**Aim of the exercise**
With the pictures left out, set down the line containing "Where should I" and each line after it to the end of the material, exactly as written.
++++ Stored data ++++
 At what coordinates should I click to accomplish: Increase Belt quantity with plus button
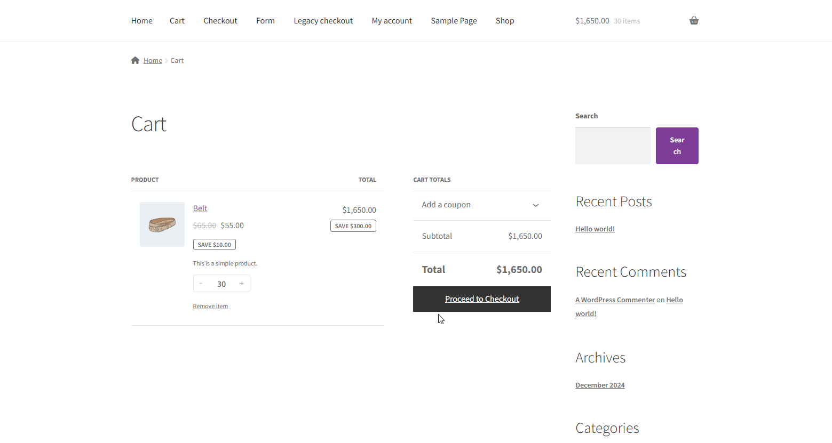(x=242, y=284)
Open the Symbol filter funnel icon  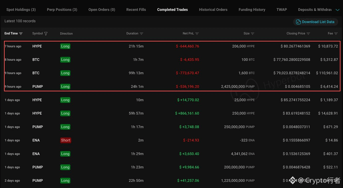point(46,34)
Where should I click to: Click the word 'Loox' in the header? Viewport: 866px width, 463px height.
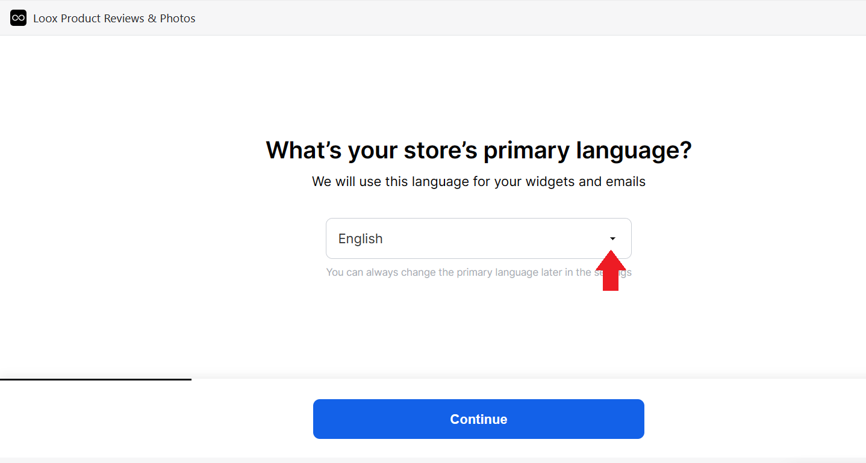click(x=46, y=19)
++++
**Response**
Where should I click to: Click the word 'Loox' in the header? Viewport: 866px width, 463px height.
click(x=46, y=19)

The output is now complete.